Ortega lo explicaba infinitamente mejor por eso voy a transcribir algunos subrayados míos de textos del autor sobre la cuestión:
[La conciencia pura] pretendía ser el nombre de lo positivo, lo dado, lo puesto por sí y no por nuestro pensamiento, pero ha resultado ser todo lo contrario: una mera hipótesis, una construcción de nuestra divina fantasía".
[La conciencia pura] pretendía ser el nombre de lo positivo, lo dado, lo puesto por sí y no por nuestro pensamiento, pero ha resultado ser todo lo contrario: una mera hipótesis, una construcción de nuestra divina fantasía".
No
puede consistir lo dado en nada que el pensamiento encuentre, en su camino
después de comenzar a buscarlo, como
resultado de un proceso intelectual porque “esa realidad primaria” que
entonces encuentra será precisamente resultado de todo ese trabajo y de sus
posiciones en el mejor caso negativas, eliminatorias.
Creer
que suspendiendo la ejecutividad de
una situación primaria, de una “conciencia ingenua”, se ha evitado la posición
que ésta hace, es una doble ingenuidad y un olvido que existe el modo tollendo ponens [“eliminando pones”].
Al
hacerme la ilusión de que quito la posición de mi anterior “conciencia
primaria” no hago sino poner una realidad nueva y fabricada: la “conciencia
suspendida”.
En el momento de partir en la busca de lo que verdaderamente hay, o realidad radical, hay que proceder inversamente: detenerse, no operar hacia delante, no dar un nuevo paso intelectual, sino al revés,
caer en la cuenta de que lo que
verdaderamente hay es eso: un hombre
que busca la realidad pura, lo dado. Por tanto, no algo nuevo, que no
estaba ya ahí y que requiere manipulaciones de “reducción” para ser obtenido,
en rigor, fraguado, sino lo que al comenzar a pensar filosóficamente hay ya, a saber, este propósito
filosófico y todos los motivos antecedentes de él, todo lo que fuerza a ese
hombre a ser filósofo, en suma, la vida.
Lo
“puesto por sí”, lo impuesto al pensamiento del filósofo, es aquello de donde
éste viene, que lo engendra y, por lo mismo, queda a su espalda. El hacer filosófico tiene su verdad en lo
prefilosófico.
El
carácter de la realidad frente al pensamiento consiste en estar ahí ya de
antemano, en preceder al pensamiento. Y el gran descubrimiento que éste puede
hacer es reconocerse como esencialmente secundario y resultado de esa realidad
preexistente y no buscada, mejor aún, de que se pretende huir.

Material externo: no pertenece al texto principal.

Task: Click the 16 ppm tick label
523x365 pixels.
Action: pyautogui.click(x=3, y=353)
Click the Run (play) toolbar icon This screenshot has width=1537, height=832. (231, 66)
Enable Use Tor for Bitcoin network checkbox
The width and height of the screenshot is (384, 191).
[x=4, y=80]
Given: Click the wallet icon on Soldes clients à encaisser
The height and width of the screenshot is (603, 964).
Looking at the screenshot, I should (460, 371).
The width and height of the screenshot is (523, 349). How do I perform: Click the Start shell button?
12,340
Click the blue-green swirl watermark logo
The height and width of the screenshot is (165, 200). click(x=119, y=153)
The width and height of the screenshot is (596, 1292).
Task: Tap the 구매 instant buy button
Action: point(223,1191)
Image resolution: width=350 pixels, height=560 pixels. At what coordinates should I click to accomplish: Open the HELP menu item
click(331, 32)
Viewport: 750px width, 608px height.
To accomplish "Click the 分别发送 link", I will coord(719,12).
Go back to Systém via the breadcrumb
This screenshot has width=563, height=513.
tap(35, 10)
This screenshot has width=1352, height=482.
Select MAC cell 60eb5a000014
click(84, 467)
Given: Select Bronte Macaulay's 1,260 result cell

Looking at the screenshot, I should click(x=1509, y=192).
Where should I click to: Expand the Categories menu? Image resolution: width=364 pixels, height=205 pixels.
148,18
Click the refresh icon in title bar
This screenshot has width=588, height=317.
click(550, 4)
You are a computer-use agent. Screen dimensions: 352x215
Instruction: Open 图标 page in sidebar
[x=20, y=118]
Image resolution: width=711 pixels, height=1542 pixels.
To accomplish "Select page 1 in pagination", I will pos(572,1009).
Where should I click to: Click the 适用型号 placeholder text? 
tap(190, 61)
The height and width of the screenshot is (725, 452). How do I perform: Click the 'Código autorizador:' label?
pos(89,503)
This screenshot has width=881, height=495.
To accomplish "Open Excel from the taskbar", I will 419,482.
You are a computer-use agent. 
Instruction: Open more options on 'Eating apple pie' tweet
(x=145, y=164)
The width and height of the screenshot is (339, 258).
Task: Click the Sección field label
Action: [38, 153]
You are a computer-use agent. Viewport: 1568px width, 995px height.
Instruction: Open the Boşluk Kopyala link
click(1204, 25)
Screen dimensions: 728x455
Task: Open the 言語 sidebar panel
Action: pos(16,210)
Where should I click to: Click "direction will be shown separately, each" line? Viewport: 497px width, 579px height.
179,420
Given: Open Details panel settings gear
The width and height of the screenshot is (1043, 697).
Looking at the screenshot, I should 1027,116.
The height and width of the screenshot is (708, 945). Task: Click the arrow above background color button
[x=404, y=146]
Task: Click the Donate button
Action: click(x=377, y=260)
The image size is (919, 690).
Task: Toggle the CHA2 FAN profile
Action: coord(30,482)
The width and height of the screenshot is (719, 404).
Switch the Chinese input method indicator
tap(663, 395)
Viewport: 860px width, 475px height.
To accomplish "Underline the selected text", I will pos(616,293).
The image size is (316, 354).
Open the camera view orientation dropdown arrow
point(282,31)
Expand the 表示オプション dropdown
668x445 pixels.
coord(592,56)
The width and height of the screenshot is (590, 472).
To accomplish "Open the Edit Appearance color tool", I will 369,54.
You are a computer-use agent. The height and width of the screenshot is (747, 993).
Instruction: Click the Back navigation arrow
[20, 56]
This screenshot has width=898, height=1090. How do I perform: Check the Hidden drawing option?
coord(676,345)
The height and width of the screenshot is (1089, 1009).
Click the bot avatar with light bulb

"Detenerse", "no dar pasos" sino "caer en la cuenta" de lo que hay ya: un hombre y aquello que lo empuja a ser, la vida. Estas intuiciones radicales me sedujeron hace ya muchos años, tendría unos 25. Y lo hicieron de tal modo que Ortega se convirtió para mí en maestro y guía. Mucho debo al gran pensador español, tan incomprendido por sus compatriotas. Lo que no podía imaginar entonces es que ese punto de vista y ese modo de pensar me iban a ayudar tanto a afianzar y comprender los regalos que aquel hombre y aquella vida, es decir, mi propia vida me tenían reservados. Sobre esos regalos volveré en otro momento...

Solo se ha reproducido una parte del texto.